Records from a collection:

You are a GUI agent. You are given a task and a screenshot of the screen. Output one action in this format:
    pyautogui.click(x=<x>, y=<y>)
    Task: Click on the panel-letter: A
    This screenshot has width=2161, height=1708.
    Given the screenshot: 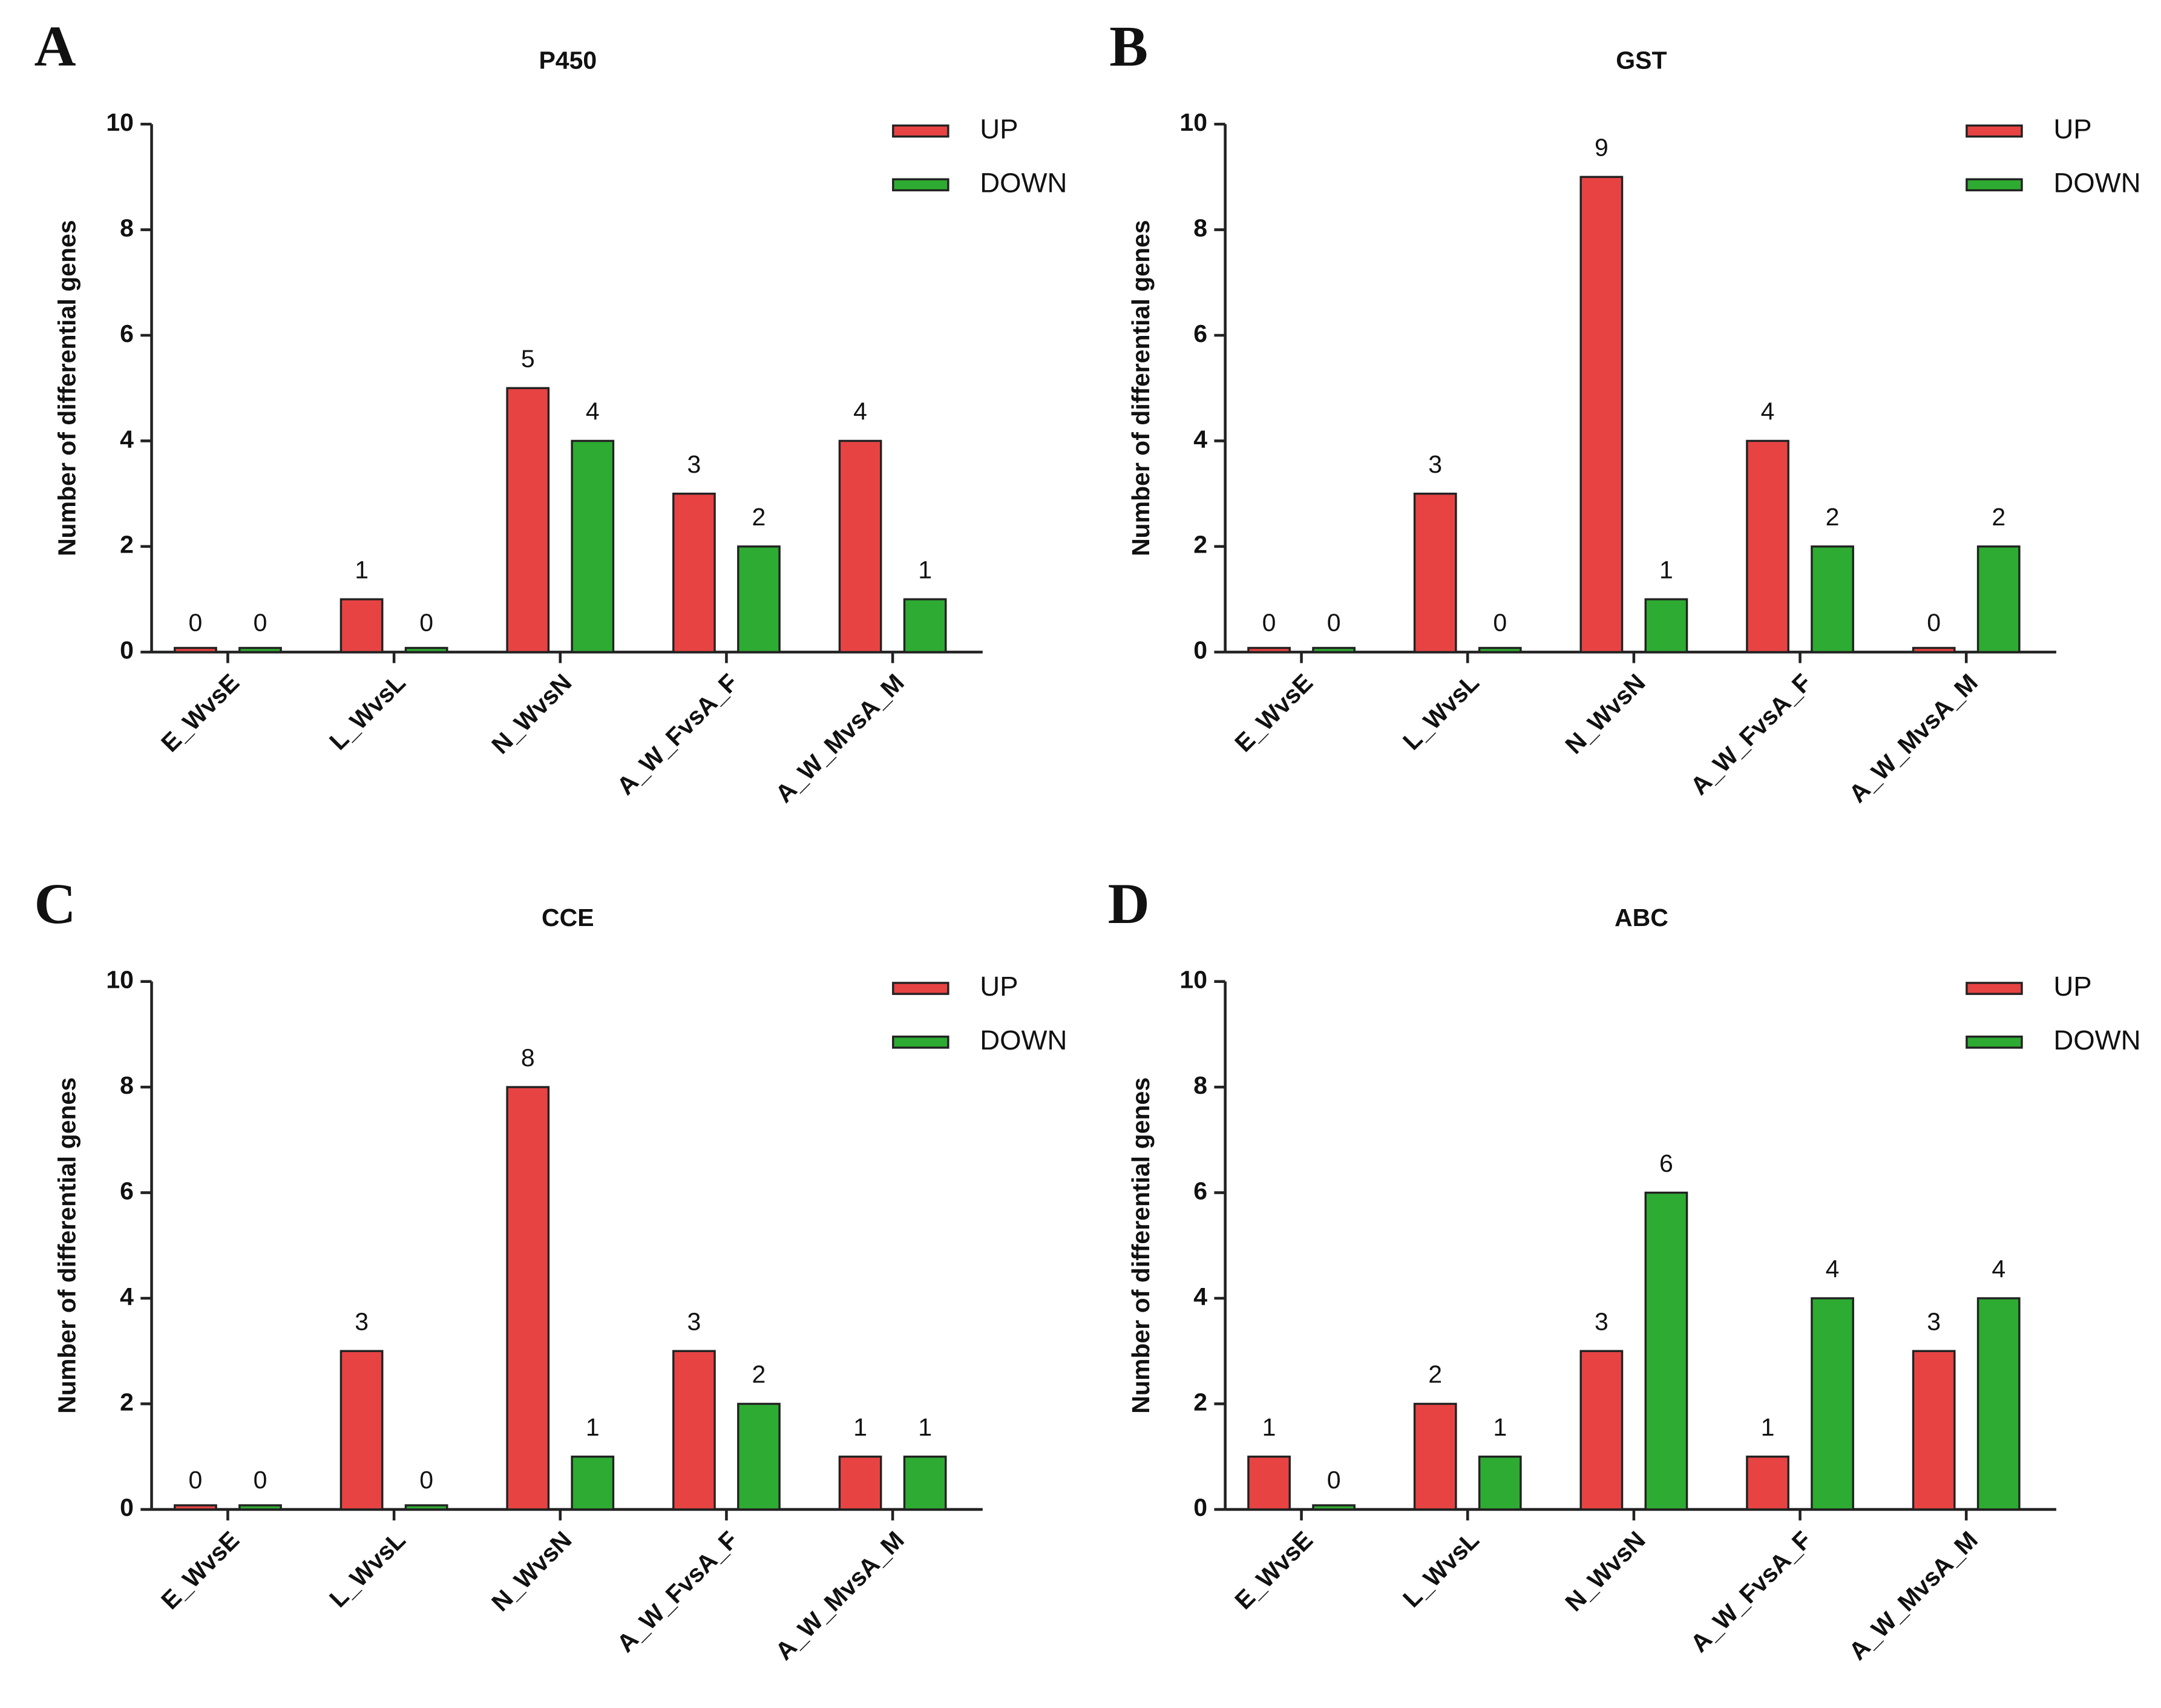 What is the action you would take?
    pyautogui.click(x=55, y=47)
    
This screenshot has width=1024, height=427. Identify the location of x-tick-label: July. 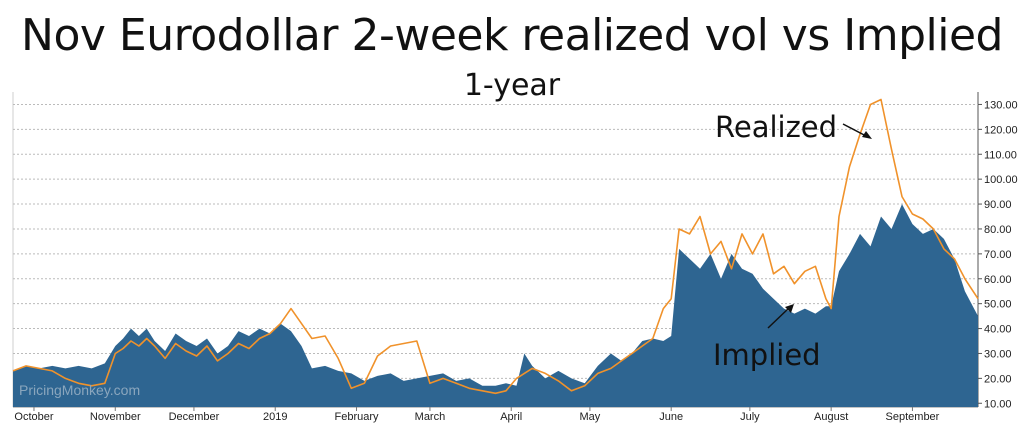
(750, 417).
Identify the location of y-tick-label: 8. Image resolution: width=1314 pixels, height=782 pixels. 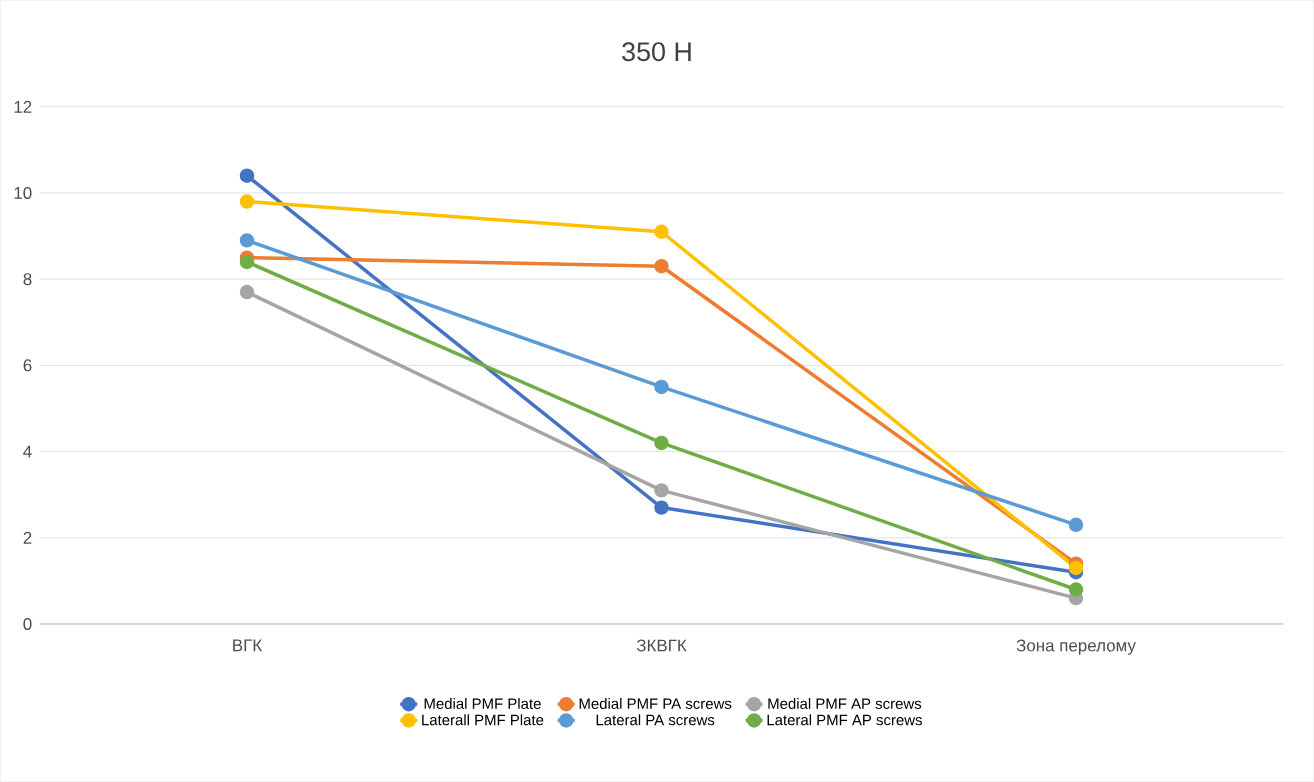
(28, 280).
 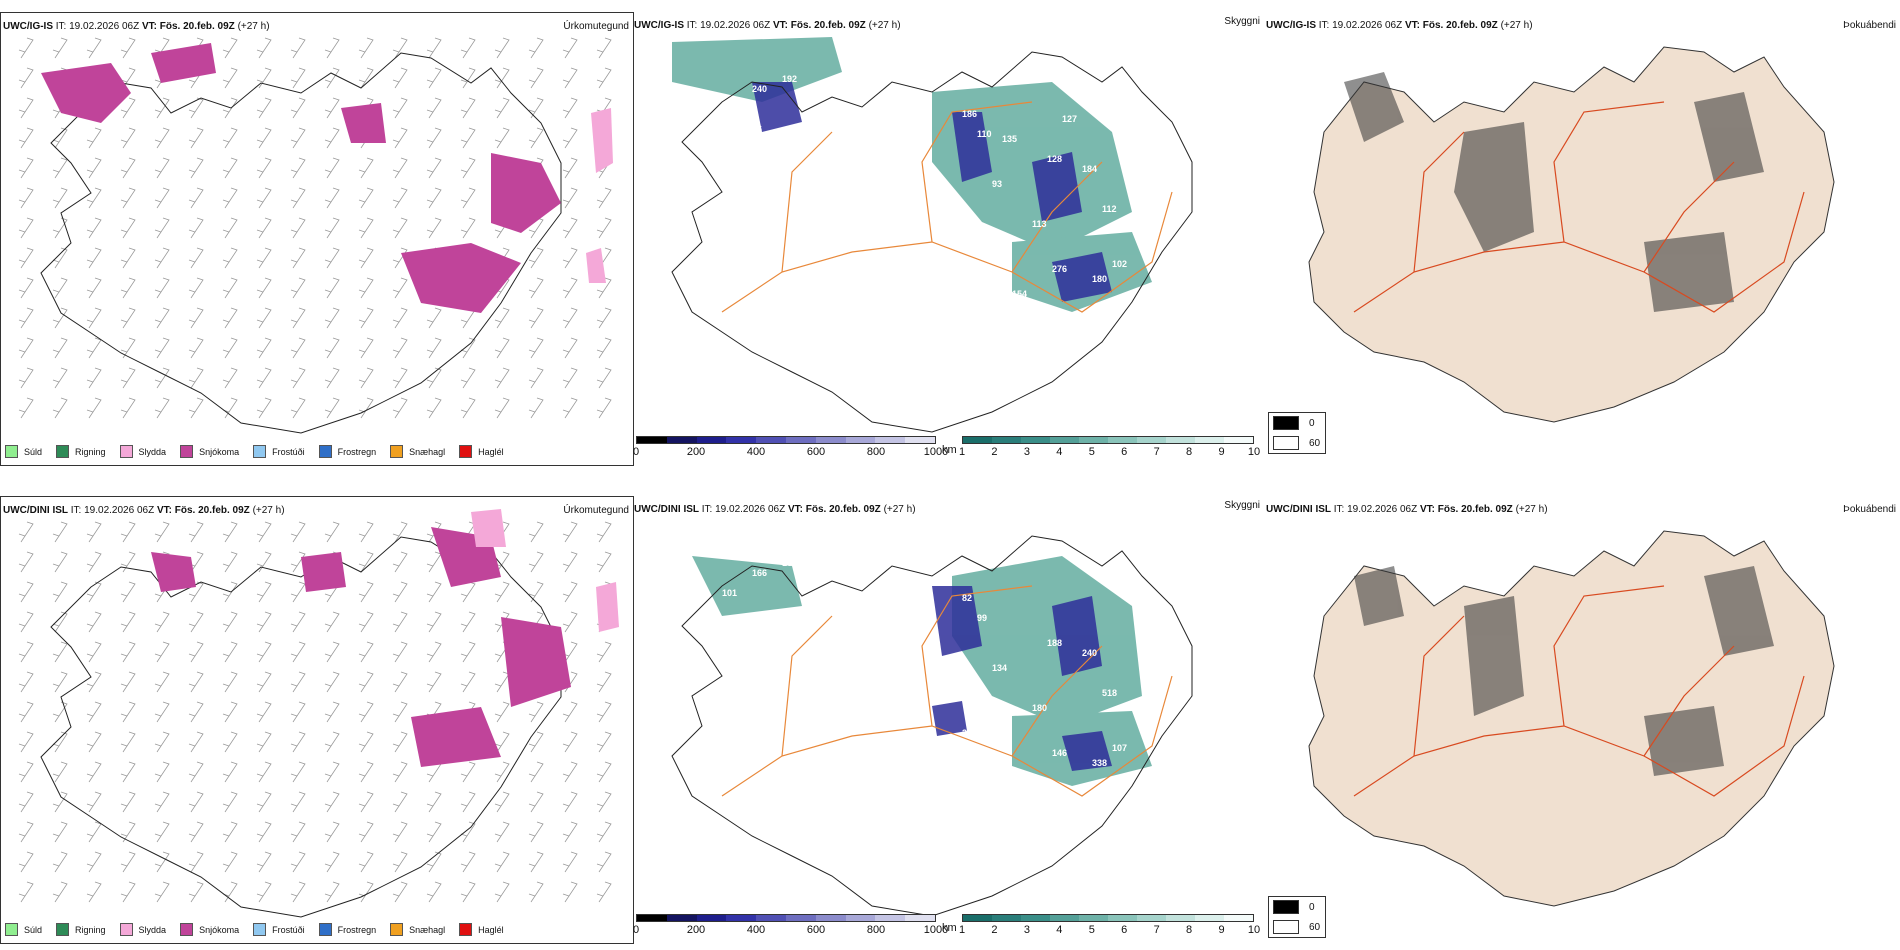 What do you see at coordinates (997, 184) in the screenshot?
I see `ceiling-value-label: 93` at bounding box center [997, 184].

Work instruction:
Copy the listing above word for word, starting with the line that contains "This screenshot has width=1024, height=427." and continuing through the end of the listing. Omit the pictures from your copy.

Answer space:
This screenshot has width=1024, height=427. Identify the location of x-tick-label: July. 
(750, 417).
Identify the location of y-tick-label: 8. Image resolution: width=1314 pixels, height=782 pixels. 
(28, 280).
  What do you see at coordinates (997, 184) in the screenshot?
I see `ceiling-value-label: 93` at bounding box center [997, 184].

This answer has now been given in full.